Au terme d’une petite marche, nous posons nos sacs à dos, et établissons notre campement. Après un superbe coucher de soleil, nous nous préparons notre repas du soir. Le projet est de rentrer à Redeyef à pied le lendemain matin.
Mais le sort va en décider autrement !
Dans la soirée, le vent se lève et une véritable tempête de sable commence : elle va durer toute la nuit !
La tente de notre guide, Mustapha, se casse et le toit d’une autre s’envole, contraignant ses occupants à venir se réfugier chez les voisins !
Nous allons peu dormir car le vent ne cesse d’agiter nos abris ! Au matin, alors que le vent continue à souffler, nous plions nos tentes avec difficulté.

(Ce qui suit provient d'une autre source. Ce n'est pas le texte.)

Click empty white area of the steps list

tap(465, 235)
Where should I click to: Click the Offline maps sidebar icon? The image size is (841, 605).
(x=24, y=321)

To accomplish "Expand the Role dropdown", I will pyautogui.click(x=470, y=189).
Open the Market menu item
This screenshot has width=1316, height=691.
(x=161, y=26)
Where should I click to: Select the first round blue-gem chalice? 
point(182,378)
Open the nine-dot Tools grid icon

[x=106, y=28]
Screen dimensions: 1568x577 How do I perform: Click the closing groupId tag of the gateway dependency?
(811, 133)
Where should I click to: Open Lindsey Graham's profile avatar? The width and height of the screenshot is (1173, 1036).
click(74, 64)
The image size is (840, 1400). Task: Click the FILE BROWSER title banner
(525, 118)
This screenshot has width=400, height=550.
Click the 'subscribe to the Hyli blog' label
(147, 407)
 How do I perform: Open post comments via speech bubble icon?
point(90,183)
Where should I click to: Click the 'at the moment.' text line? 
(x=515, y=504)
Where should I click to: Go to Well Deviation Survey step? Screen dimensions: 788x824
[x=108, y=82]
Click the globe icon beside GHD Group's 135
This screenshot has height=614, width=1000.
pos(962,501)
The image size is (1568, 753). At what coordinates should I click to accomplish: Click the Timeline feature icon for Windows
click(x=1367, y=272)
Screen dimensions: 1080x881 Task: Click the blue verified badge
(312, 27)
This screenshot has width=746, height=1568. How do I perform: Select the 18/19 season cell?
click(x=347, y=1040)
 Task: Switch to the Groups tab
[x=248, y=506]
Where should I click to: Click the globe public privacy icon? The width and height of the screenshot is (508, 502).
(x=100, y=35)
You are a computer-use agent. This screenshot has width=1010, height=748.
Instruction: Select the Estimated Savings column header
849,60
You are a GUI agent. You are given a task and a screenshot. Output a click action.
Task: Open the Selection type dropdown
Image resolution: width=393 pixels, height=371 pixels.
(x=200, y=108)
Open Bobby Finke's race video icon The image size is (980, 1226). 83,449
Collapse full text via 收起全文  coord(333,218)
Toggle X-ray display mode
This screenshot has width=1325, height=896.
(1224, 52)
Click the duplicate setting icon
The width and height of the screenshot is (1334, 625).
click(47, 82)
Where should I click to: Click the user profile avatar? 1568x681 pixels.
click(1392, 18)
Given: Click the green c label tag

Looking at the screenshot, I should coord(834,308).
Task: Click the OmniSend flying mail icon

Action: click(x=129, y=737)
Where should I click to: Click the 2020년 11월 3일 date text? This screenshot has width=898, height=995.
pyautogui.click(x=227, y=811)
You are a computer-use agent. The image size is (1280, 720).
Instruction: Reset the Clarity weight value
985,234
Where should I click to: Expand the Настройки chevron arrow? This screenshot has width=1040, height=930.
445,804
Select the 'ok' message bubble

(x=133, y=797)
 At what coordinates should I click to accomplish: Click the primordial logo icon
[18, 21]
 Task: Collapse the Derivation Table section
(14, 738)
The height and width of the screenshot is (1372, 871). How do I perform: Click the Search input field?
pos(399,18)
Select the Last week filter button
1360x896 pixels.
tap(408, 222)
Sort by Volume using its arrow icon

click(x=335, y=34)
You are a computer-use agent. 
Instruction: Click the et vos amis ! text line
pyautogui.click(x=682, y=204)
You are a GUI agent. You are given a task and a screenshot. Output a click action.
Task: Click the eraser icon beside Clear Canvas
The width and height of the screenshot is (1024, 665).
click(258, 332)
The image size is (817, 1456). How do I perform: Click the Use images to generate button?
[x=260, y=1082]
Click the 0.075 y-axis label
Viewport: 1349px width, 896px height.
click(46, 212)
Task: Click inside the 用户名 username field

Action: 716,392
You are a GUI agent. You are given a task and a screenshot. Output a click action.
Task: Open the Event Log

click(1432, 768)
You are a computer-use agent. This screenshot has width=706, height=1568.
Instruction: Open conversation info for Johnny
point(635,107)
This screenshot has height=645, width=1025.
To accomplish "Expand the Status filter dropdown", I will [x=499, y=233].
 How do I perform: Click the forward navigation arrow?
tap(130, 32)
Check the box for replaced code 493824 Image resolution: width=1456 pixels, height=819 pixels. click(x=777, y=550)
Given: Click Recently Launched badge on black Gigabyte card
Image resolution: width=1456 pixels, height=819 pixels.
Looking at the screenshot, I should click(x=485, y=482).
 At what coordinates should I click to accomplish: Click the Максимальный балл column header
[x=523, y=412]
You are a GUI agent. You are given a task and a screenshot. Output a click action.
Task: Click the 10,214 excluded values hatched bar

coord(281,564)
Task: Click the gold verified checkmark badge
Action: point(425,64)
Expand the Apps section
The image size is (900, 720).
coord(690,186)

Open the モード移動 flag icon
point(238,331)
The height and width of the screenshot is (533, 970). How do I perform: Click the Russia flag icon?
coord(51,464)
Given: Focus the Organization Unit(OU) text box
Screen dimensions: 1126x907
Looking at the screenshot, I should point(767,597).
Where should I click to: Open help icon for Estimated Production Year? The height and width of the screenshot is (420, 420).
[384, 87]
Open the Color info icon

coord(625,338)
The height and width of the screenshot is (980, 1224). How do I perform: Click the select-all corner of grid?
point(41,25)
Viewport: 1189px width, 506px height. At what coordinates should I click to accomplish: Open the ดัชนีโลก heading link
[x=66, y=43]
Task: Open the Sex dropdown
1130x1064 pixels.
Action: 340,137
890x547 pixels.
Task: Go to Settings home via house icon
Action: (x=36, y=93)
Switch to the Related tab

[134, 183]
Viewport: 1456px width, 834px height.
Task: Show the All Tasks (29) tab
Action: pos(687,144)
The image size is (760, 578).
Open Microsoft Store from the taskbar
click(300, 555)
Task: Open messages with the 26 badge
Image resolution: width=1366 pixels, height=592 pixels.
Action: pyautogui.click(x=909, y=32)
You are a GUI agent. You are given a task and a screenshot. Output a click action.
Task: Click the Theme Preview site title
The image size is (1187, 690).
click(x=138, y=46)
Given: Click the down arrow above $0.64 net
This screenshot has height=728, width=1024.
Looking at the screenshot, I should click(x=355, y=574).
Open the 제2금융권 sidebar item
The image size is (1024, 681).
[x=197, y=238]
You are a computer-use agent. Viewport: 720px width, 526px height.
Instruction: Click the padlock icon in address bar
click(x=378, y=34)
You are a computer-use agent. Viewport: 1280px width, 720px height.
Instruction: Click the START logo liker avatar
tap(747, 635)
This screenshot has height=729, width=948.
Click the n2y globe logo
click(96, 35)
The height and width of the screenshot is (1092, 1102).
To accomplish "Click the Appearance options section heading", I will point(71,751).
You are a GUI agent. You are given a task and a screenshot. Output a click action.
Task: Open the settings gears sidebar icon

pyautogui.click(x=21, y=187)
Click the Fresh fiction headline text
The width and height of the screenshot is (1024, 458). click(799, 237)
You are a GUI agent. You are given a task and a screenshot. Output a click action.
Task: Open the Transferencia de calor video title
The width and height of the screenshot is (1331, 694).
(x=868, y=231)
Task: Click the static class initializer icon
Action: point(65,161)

L’un de nous, de plus, s’est blessé au bras durant la soirée, dans les rochers environnants.
Tout cela nous oblige à renoncer à poursuivre la randonnée… Sur la piste, nous croisons un pick-up et nous lui demandons de nous ramener à Redeyef !
Nous montons tous avec nos bagages à l’arrière du véhicule qui fonce jusqu’à la ville ! C’est un moment assez mémorable qui vient clore notre séjour : arrivés à Redeyef, nous trouvons un louage qui nous emmène jusqu’à Gafsa et c’est de là que vers 10h nous rentrons en car jusqu’à Tunis !
En résumé, ce fut un séjour formidable qui nous a permis de découvrir une région splendide.
Le sud est décidément un autre pays, où le rythme de vie est différent, où les hommes et les femmes témoignent d’une gentillesse permanente et naturelle, où la pauvreté n’exclut pas la générosité…
Ce fut également une belle expérience humaine où nous avons appris à nous connaître les uns les autres, à nous soutenir dans les moments de difficulté, où nous avons ri ensemble bien souvent.